Profile view of a slash wall deer exclosure at Cornell University’s Arnot Teaching and Research Forest. Each exclosure has an access gate.
Post-harvest regeneration results inside the slash wall.
By all accounts. the walls are highly effective at keeping out deer. At the time of this writing in Dec. 2021, 9 slash walls have been constructed, ranging from 6 to 150 acres. Researchers have yet to find evidence of deer inside the exclosures and this has been a boon for forest regeneration. I had the chance to tour the slash walls at Cornell’s Arnot Forest in late Sept. 2021 and I encourage you to do the same. To find out more, watch this six-minute video and visit the Cornell Slash Wall Resource Center.

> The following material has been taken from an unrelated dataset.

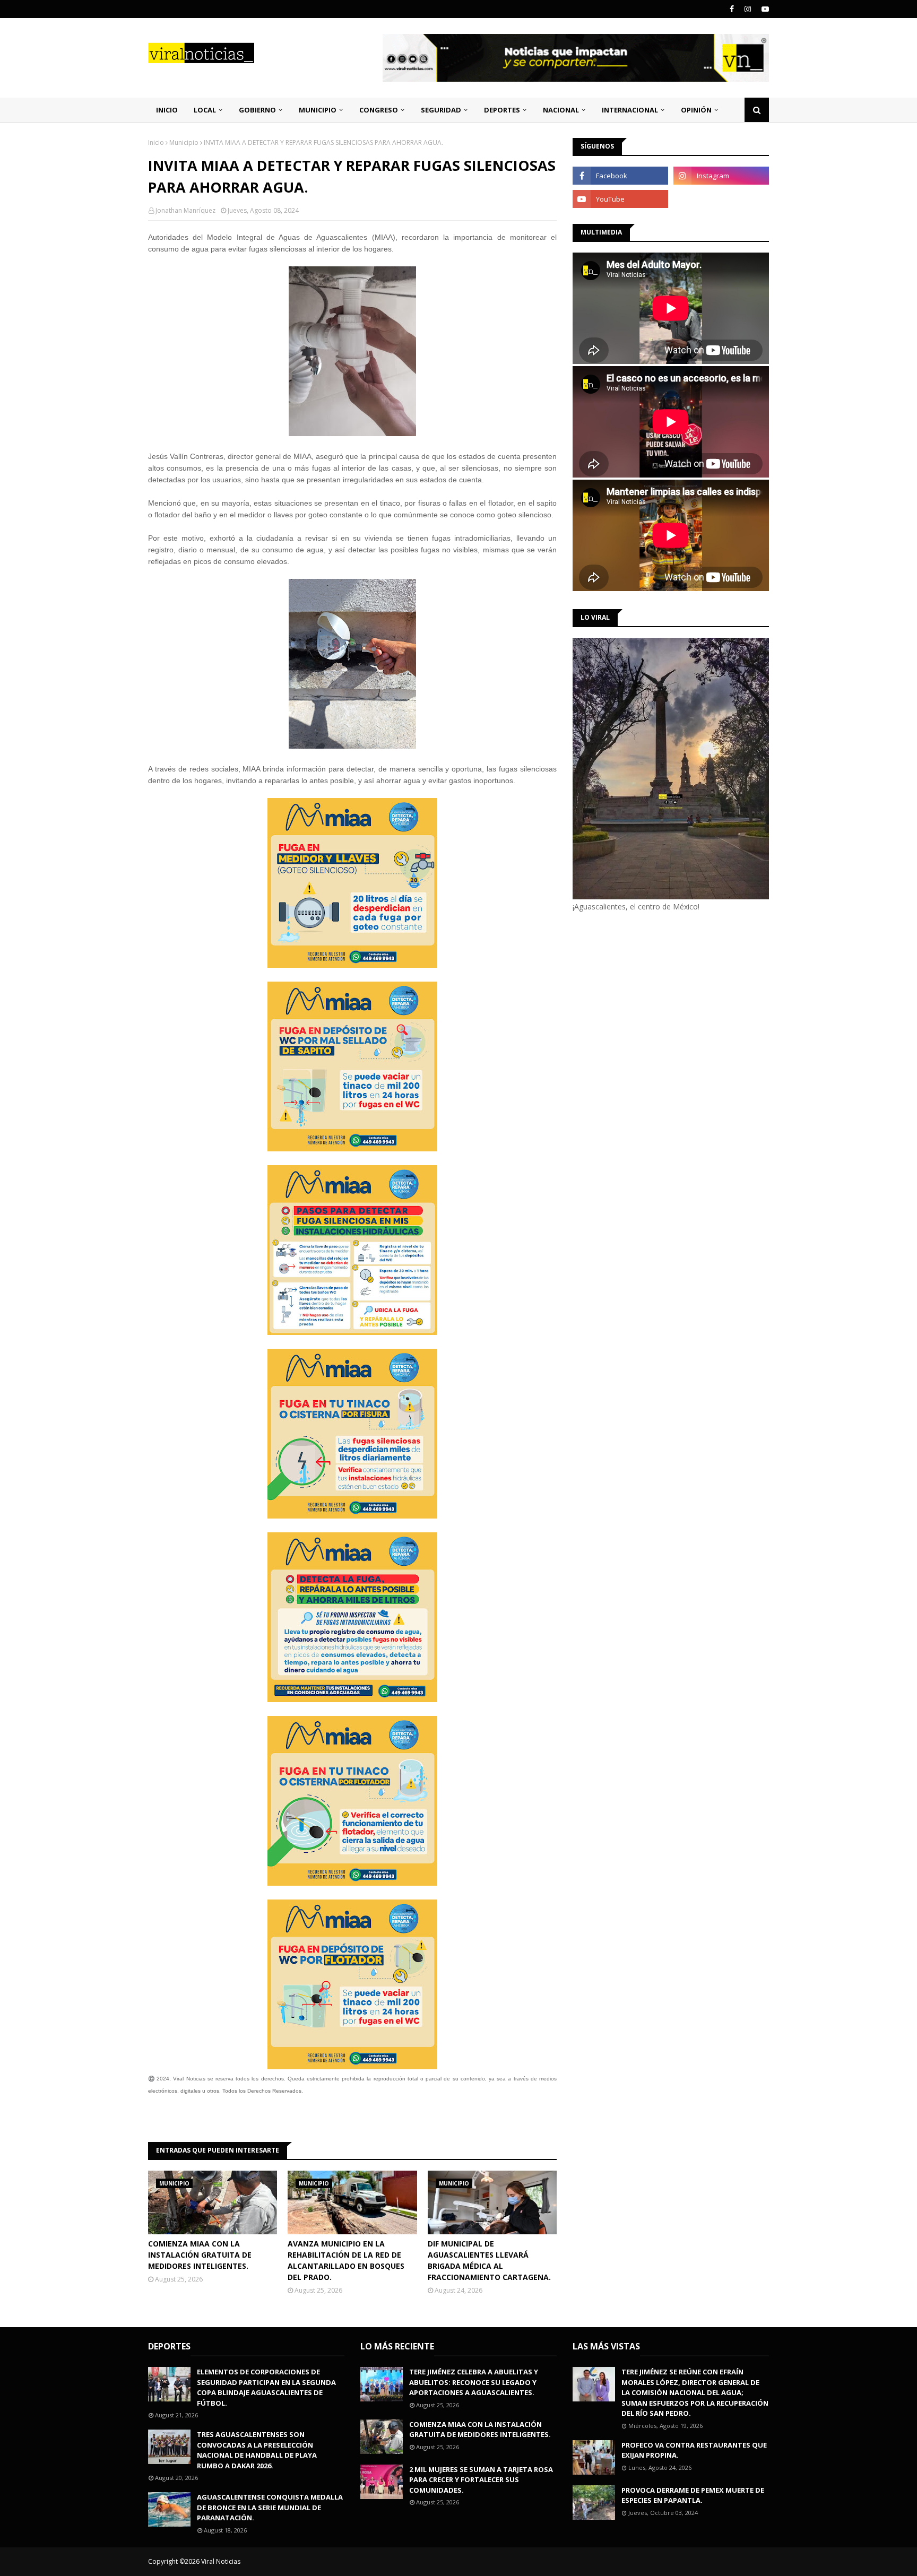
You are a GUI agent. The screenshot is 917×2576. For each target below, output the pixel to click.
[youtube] (764, 9)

So, there you have it. If you are a landowner that is interested in doing a tree planting, invasive species control project, or a timber harvest, hopefully this article helps you find a practical way to protect young trees from deer. Please see below for a list of technical and financial resources available to help you with your tree planting/tree protection projects:
- WAC Forestry Management Assistance Program: Provides cost-share funding for New York City Watershed landowners to complete tree planting, invasive plant control, wildlife improvement projects, and more on their land.
- Trees for Tribs (Croton Watershed): Offers free trees and shrubs for the replanting of stream-side forests to eligible landowners in the Croton Watershed (East of Hudson NYC Watershed).
- Trees for Tribs (throughout New York State): As above. Check out NYS DEC’s free “Buffer in a Bag” program
- Catskill Streams Buffer Initiative: Helps residential landowners protect their property and preserve natural habitat along stream banks in the Catskill/Delaware watershed areas
- NRCS Environmental Quality Incentives Program (EQIP): Nationwide program for farmers, ranchers, and forest landowners who own or rent agricultural land.